Teks Bacaan =
————————

Bagi masyarakat Muslim tradisional tentu etika mengaji tidaklah absah selain melalui cara-cara seperti ngaji sorogan di pesantren dan dengan memperhatikan sanad keilmuan yang benar. Terlebih ketika mengaji online ada jarak yang tak bisa tergantikan, relasi guru murid yang tercatat dalam kitab-kitab babon seperti Ta’lim Muta’alim seakan tak menemukan relevansinya. 

Sedangkan karakter media digital tidak mengenal etika belajar seperti itu, melainkan lebih terbuka, tidak menggurui, interaktif dan demokratis. Guru dan murid dapat menjalin komunikasi dua arah yang tak didapatkan dalam metode pembelajaran keagamaan sebelumnya. Gaya bahasa yang digunakan juga harus disesuaikan, dari yang melangit-langit kita turunkan dengan menggunakan bahasa-bahasa yang membumi. Yah, maklum namanya juga ruang publik yang tak semua mempunyai background keagamaan yang setara. 

Tapi di sinilah kemudian transformasi ini semakin membuka tantangan sekaligus peluang bagaimana pengetahuan agama diproduksi di ruang digital. Di satu sisi, yang berkembang dan menjadi perbincangan sehari-hari masyarakat Muslim digital adalah topik-topik hukum Islam dan kesalehan, baik individu dan umum. Di sisi lain topik keislaman lainnya yang menjadi dasar pengetahuan agama semakin tidak tersentuh publik digital, sehingga potret pengetahuan Islam yang ada di ruang digital hari ini sebatas pada diskursus Fikih dan kesalehan. 

Baru-baru ini, tepatnya di tahun 2021 PPIM, Pusat Pengkajian Islam dan Masyarakat UIN Syarif Hidayatullah mempublikasikan hasil penelitian yang menyatakan bahwa anak-anak muda generasi milenial dan Z kerap mengakses informasi keagamaan dari platform media sosial dan podcast. Sementara generasi tua (boomer dan X) mengakses informasi keagamaan dari radio dan televisi. 

Pada aspek media sosial, 96,35 persen responden menjadikan WhatsApp sebagai aplikasi untuk mencari pengetahuan agama. Adapun media sosial lain yang dipakai adalah Facebook (83,04 persen), Youtube (62,23 persen), Instagram (55,55 persen), Telegram (28,61 persen), Tiktok (25,16 persen), Twitter (18,21 persen), dan Line (11,85 persen).

Dari survey ini nampak jelas ragam ekspresi keagamaan generasi muda di ruang digital hari ini. Sumber pengetahuan agama bertransformasi melalui kanal-kanal digital dengan cara merespon aktif baik dengan memberikan like, komentar dan membagikan tautan. Ajaran agama bertransformasi melalui broadcast di grup-grup Whatsapp yang penulisnya pun kita seringkali tidak mengetahui siapa. Sumber-sumber pengetahuan agama bersirkulasi dengan begitu cepat, tak terbatas.

————————

Soal = Tuliskan kembali bagian teks tentang belajar agama di ruang digital dari "Dari survey ini" sampai "cepat, tak terbatas." tanpa mengubah satu kata pun. Materi sesudahnya tidak berkaitan dengan teks tentang belajar agama di ruang digital.

Blok Data =
————————

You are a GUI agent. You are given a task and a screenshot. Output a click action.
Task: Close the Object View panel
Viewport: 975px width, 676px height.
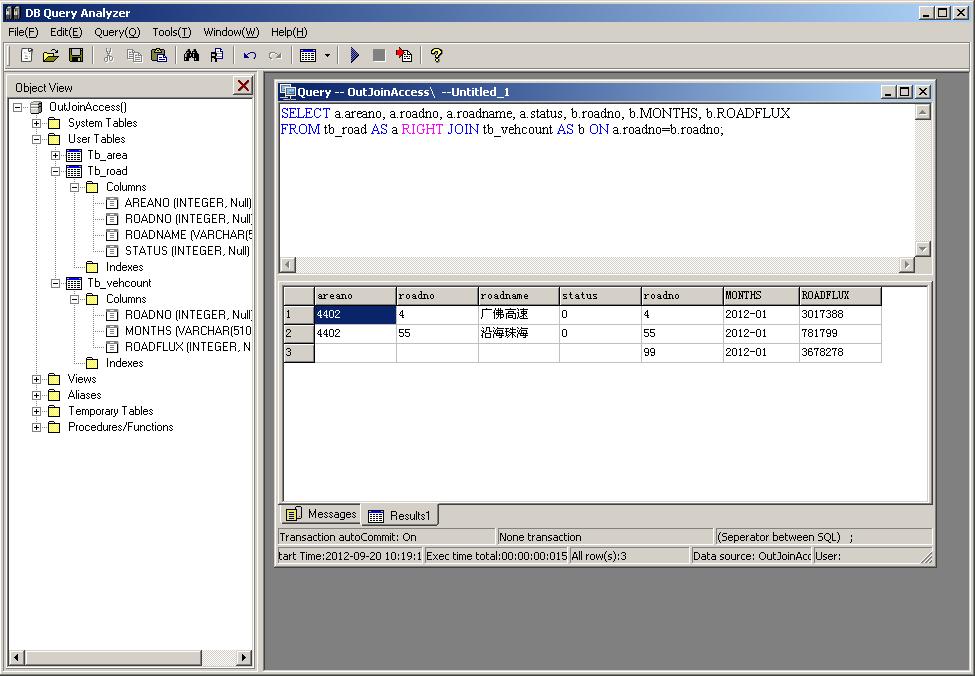243,87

————————

Jawaban Soal =
Dari survey ini nampak jelas ragam ekspresi keagamaan generasi muda di ruang digital hari ini. Sumber pengetahuan agama bertransformasi melalui kanal-kanal digital dengan cara merespon aktif baik dengan memberikan like, komentar dan membagikan tautan. Ajaran agama bertransformasi melalui broadcast di grup-grup Whatsapp yang penulisnya pun kita seringkali tidak mengetahui siapa. Sumber-sumber pengetahuan agama bersirkulasi dengan begitu cepat, tak terbatas.